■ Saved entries
^^^^^^^^

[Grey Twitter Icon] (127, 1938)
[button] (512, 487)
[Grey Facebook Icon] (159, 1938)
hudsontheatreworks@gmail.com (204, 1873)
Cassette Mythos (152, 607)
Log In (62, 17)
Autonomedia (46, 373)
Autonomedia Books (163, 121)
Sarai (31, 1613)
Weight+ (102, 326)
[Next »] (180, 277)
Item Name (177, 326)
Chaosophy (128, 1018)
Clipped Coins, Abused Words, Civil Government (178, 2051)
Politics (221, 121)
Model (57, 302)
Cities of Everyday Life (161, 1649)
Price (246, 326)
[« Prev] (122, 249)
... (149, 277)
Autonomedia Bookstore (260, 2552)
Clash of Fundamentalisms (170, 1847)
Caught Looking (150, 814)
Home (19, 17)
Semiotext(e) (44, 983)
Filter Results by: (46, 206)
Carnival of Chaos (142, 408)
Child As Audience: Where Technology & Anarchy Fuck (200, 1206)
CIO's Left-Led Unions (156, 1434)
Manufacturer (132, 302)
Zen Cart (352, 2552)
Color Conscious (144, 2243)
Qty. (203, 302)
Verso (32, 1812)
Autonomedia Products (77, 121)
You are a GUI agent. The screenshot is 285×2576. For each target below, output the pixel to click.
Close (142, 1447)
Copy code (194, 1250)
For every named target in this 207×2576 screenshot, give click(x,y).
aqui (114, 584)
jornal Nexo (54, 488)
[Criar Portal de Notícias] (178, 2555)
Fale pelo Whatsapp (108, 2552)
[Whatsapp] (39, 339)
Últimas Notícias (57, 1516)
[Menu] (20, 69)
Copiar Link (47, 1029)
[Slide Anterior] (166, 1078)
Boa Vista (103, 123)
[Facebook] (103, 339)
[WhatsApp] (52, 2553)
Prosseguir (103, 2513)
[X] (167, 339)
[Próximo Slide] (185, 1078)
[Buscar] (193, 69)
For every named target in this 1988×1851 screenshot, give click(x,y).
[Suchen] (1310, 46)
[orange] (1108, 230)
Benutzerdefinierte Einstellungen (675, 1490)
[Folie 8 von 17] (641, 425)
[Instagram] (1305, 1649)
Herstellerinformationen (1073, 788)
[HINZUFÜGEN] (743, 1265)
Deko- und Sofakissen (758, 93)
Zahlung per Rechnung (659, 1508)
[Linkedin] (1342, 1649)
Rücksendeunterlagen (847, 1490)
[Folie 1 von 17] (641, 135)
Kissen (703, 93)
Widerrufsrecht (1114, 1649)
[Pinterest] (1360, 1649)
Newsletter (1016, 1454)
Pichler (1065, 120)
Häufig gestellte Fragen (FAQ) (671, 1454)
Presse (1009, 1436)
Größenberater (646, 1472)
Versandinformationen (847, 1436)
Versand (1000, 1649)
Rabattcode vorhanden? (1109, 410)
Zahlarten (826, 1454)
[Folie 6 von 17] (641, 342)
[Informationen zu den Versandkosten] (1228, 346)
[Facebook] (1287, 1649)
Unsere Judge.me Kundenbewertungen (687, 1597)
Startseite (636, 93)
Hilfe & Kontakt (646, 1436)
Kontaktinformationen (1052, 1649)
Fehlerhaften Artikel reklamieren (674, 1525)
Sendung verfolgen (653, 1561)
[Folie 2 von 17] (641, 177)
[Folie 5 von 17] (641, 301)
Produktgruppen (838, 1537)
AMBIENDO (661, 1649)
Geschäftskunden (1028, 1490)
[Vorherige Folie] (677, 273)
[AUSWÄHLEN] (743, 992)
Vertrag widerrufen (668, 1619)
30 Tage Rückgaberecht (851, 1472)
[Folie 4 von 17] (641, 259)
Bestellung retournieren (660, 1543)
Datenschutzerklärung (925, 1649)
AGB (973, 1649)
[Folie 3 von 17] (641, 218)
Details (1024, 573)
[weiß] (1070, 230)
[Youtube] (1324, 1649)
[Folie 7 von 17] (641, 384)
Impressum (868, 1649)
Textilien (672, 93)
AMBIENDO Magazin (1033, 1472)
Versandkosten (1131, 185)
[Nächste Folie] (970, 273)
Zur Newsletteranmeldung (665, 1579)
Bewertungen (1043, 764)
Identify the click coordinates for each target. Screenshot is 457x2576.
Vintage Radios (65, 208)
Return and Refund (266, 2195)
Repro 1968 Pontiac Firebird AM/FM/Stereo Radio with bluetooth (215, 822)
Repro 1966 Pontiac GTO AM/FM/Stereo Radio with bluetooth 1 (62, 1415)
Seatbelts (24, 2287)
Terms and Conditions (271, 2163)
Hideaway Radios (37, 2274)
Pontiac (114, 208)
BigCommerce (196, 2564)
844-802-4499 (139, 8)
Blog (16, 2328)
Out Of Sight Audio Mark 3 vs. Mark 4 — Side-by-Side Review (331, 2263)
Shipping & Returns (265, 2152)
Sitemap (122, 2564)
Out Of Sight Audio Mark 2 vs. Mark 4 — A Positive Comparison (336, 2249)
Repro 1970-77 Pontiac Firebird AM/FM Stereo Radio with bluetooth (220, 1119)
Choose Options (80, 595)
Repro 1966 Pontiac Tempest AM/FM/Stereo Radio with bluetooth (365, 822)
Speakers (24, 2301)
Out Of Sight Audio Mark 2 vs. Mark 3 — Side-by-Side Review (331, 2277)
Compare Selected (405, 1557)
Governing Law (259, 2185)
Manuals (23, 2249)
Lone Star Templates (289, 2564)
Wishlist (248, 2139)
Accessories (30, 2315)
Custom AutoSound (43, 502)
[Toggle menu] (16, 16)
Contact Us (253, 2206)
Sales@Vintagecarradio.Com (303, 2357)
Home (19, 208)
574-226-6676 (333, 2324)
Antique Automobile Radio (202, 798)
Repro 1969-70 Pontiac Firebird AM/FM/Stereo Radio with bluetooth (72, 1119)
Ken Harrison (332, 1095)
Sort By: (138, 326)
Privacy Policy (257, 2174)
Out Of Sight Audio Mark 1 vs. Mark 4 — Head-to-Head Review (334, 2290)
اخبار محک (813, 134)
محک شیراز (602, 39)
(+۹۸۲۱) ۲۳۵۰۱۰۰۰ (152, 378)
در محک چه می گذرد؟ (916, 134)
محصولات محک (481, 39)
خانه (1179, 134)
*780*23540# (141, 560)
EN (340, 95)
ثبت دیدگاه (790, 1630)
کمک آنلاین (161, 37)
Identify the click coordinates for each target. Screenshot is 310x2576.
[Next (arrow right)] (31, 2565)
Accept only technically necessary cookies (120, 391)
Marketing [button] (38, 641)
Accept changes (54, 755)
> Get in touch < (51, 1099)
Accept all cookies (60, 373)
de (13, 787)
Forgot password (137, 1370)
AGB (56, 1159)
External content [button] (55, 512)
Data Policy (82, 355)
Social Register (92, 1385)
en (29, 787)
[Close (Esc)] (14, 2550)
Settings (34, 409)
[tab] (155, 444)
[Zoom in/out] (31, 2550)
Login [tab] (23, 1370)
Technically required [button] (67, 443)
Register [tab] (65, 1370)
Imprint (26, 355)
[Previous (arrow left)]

^^^^^^^^

■ Goal of the exercise
Taking the line with "Blog (16, 2328)" as the first and the line with "Accessories (30, 2315)" as the last, retype that stretch of the data above exactly, with no other lines.

■ Response box
Blog (16, 2328)
Out Of Sight Audio Mark 3 vs. Mark 4 — Side-by-Side Review (331, 2263)
Shipping & Returns (265, 2152)
Sitemap (122, 2564)
Out Of Sight Audio Mark 2 vs. Mark 4 — A Positive Comparison (336, 2249)
Repro 1970-77 Pontiac Firebird AM/FM Stereo Radio with bluetooth (220, 1119)
Choose Options (80, 595)
Repro 1966 Pontiac Tempest AM/FM/Stereo Radio with bluetooth (365, 822)
Speakers (24, 2301)
Out Of Sight Audio Mark 2 vs. Mark 3 — Side-by-Side Review (331, 2277)
Compare Selected (405, 1557)
Governing Law (259, 2185)
Manuals (23, 2249)
Lone Star Templates (289, 2564)
Wishlist (248, 2139)
Accessories (30, 2315)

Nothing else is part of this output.